Court erred in ordering production of those portions of expert’s written opinion that were not relevant to claims at issue in that suit.  [Added 7/14/15] -- SCI Funeral Services of Florida, Inc. v. Walthour, __ So.3d __ (Fla. 1st DCA, No. 1D15-110, 6/22/2015), 2015 WL 3824205.

Fourth DCA quashes order requiring broad disclosure of expert witness’s financial information relating to testimony for insurance company and defense counsel.
  [Added 5/8/15] -- Grabel v. Sterrett, __ So.3d __ (Fla. 4th DCA, No. 4D14-4780, 4/29/2015), 2015 WL 1934558.


Letter of protection between plaintiff and her treating physician who testified as an expert is admissible to show physician’s potential bias.
 [Added 9/5/13]  --  Pack v. Geico General Ins. Co., 119 So.3d 1284 (Fla. 4th DCA 9/4/2013). 

Court erred in dismissing professional negligence suit against expert witness on ground of witness immunity.  [Added 12/28/12]  --  Hoskins v. Metzger, 102 So.3d 752 (Fla. 2d DCA 2012). 

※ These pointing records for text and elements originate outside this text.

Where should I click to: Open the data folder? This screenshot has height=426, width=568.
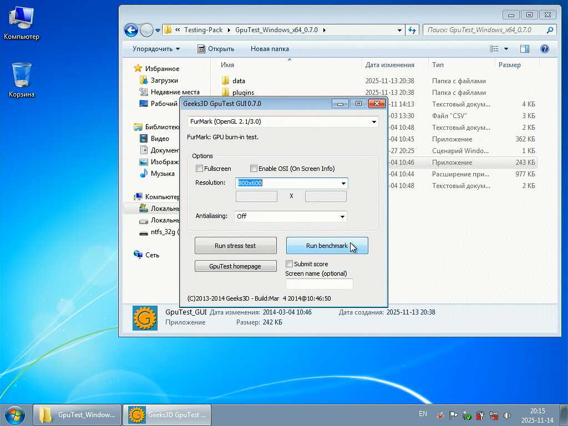(239, 81)
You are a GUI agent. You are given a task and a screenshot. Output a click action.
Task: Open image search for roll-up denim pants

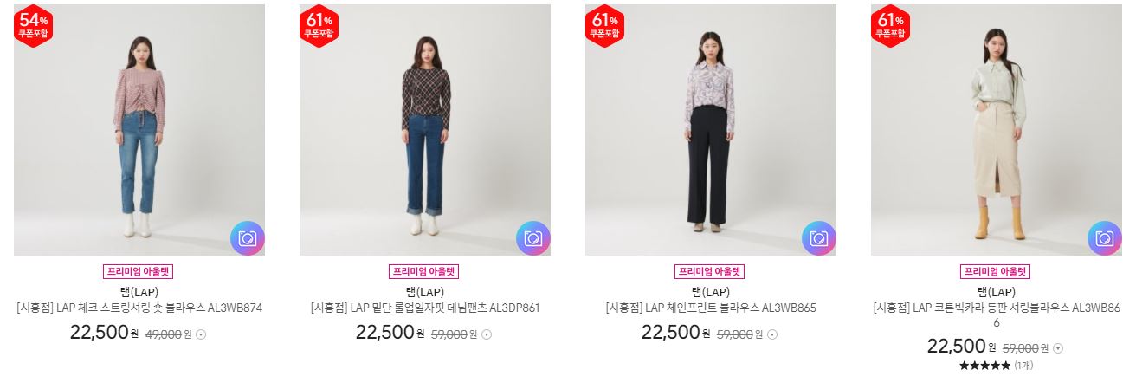[x=533, y=238]
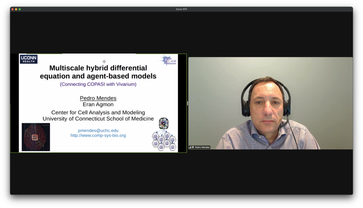
Task: Click the hexagonal cell cluster diagram
Action: pos(164,141)
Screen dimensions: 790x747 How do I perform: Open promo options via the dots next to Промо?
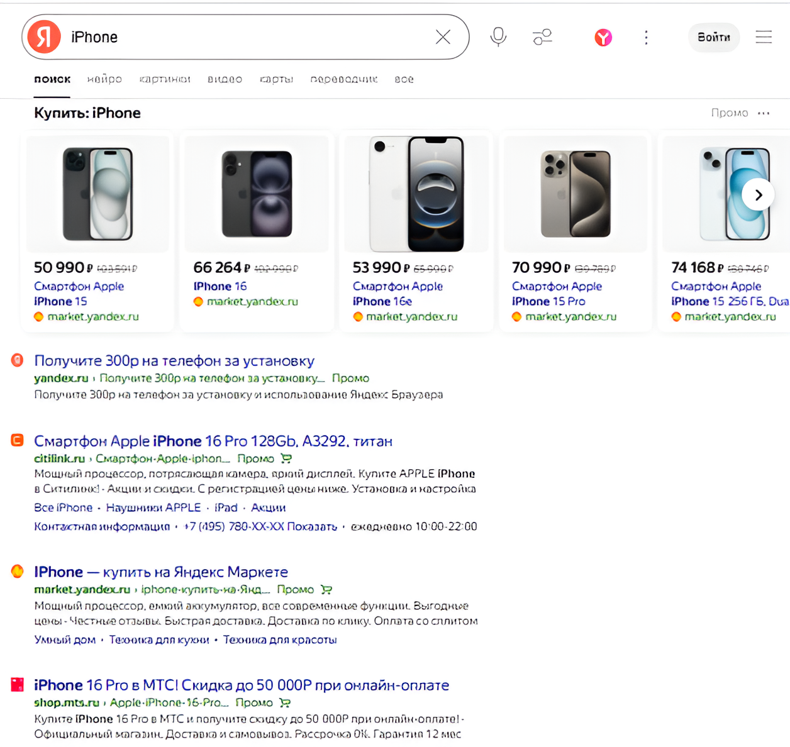[764, 113]
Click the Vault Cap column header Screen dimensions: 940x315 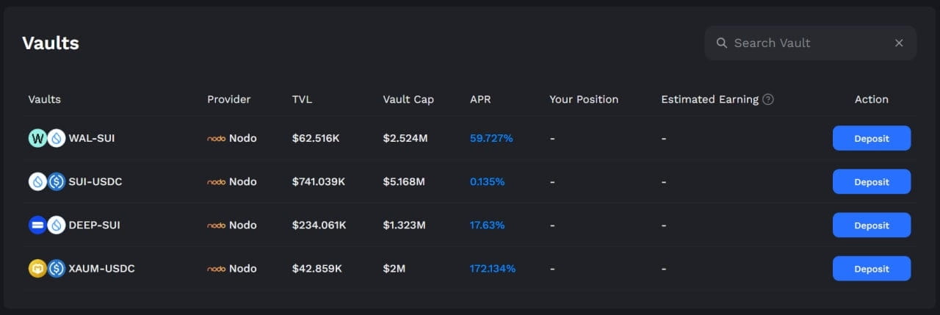pyautogui.click(x=408, y=100)
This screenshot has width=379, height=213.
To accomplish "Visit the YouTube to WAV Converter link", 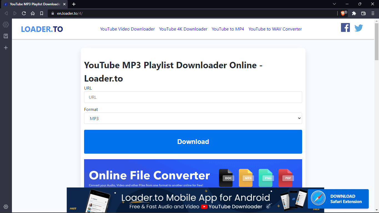I will click(x=275, y=29).

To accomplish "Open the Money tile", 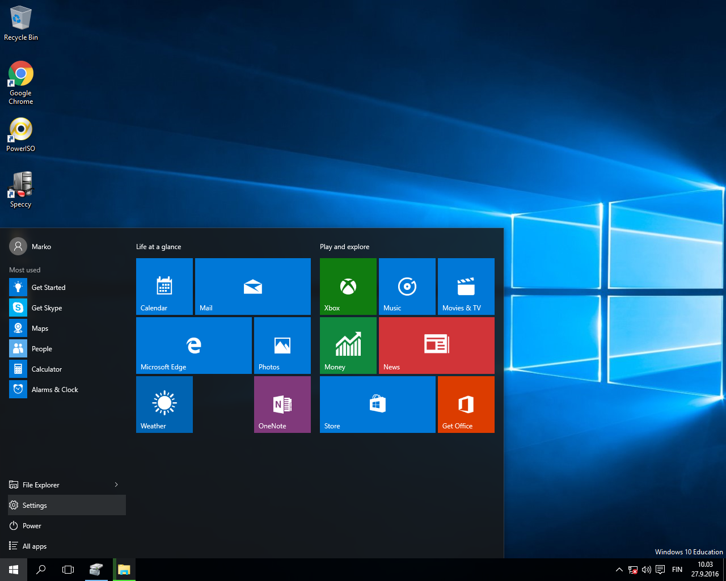I will point(348,345).
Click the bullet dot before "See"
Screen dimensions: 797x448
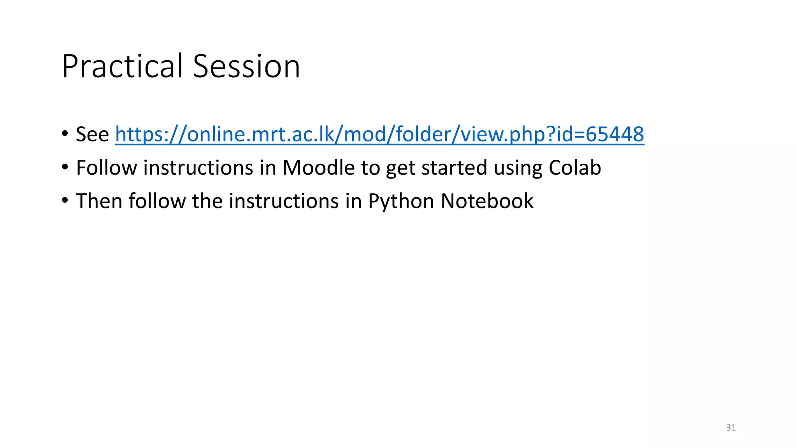click(x=65, y=134)
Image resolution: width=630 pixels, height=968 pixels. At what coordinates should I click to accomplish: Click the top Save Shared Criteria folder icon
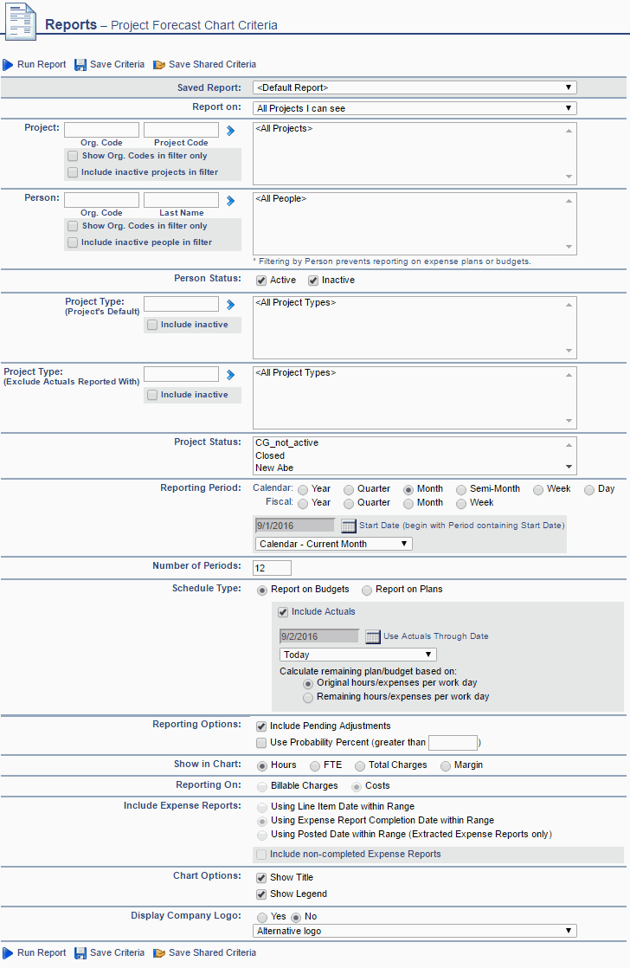click(159, 65)
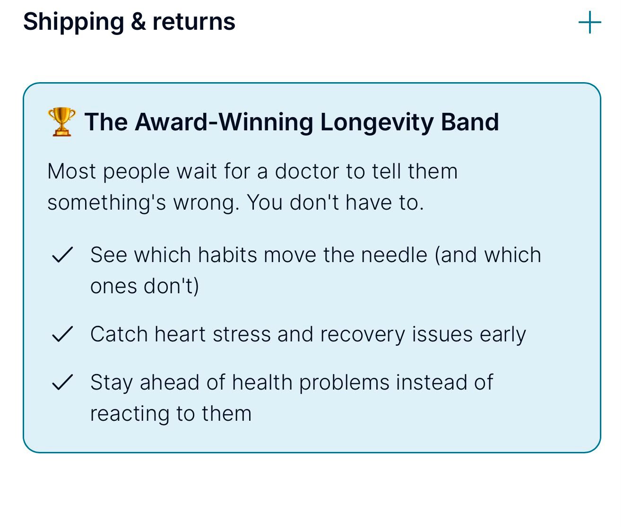
Task: Click checkmark beside Catch heart stress
Action: pos(62,334)
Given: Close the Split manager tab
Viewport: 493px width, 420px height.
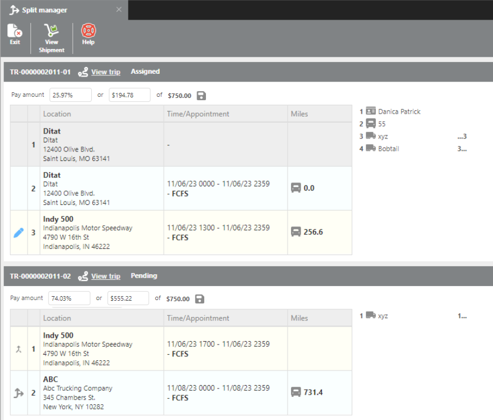Looking at the screenshot, I should [119, 10].
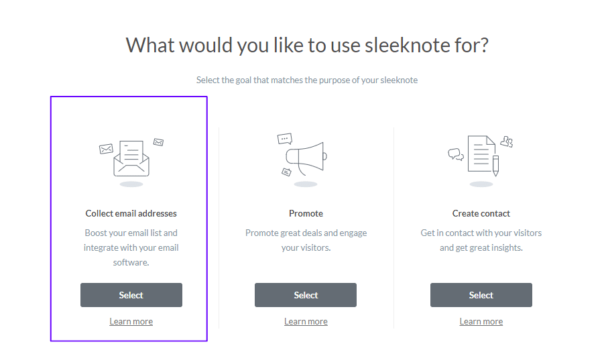The height and width of the screenshot is (352, 604).
Task: Click the small envelope right of open envelope
Action: pyautogui.click(x=159, y=142)
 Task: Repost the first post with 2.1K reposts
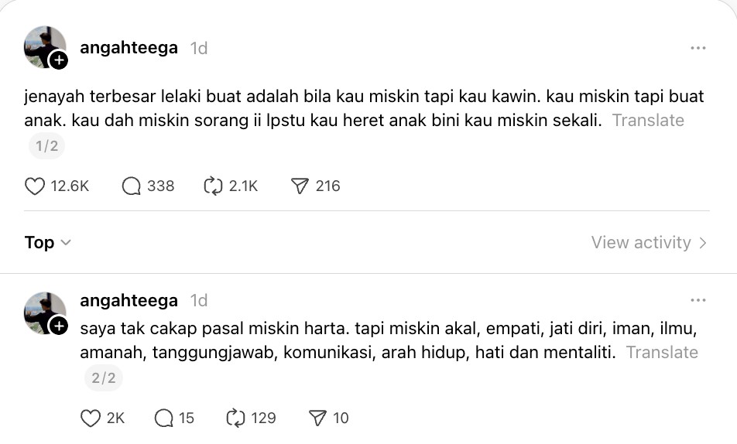(213, 186)
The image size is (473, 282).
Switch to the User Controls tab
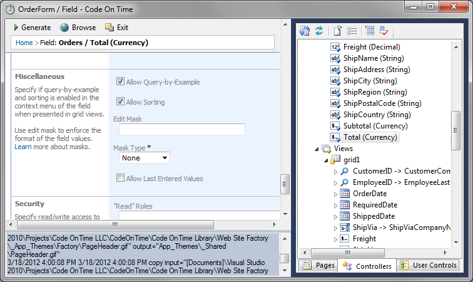429,266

State agency seeking expert’s deposition in termination of parental rights proceeding must pay for it.  [Added 3/21/12]  --  Colaizzo v. Office of Criminal Conflict and Civil Regional Counsel, 82 So.3d 195 (Fla. 4th DCA 2012).

Court erred in imposing sanctions on party due to conduct of its expert witness.  [Added 2/811]  --  State Farm Mutual Auto. Ins. Co. v. Swindoll, 54 So.3d 548 (Fla. 3d DCA 2011). 

Error to tax as costs the fee of expert witness who did not testify at trial and whose deposition testimony was not used at trial.  [Added 3/25/04]  --  Family Dollar Stores of Florida, Inc. v. Jones, 867 So.2d 1278 (Fla. 4th DCA 2004). 

Mention of allegedly improper expert witness fee agreement in violation of order in limine was ground for granting new trial.  [Added 11/28/03]  --  Orvis v. Caulkins Indiantown Citrus Co., 861 So.2d 1181 (Fla. 4th DCA 2003). 

Where non-testifying expert did not acquire confidences that would result in unfair informational advantage, disqualification of lawyer who hired expert was not warranted.  [Added 7/30/03] -- Sultan v. Earing-Doud, 852 So.2d 313 (Fla. 4th DCA 2003).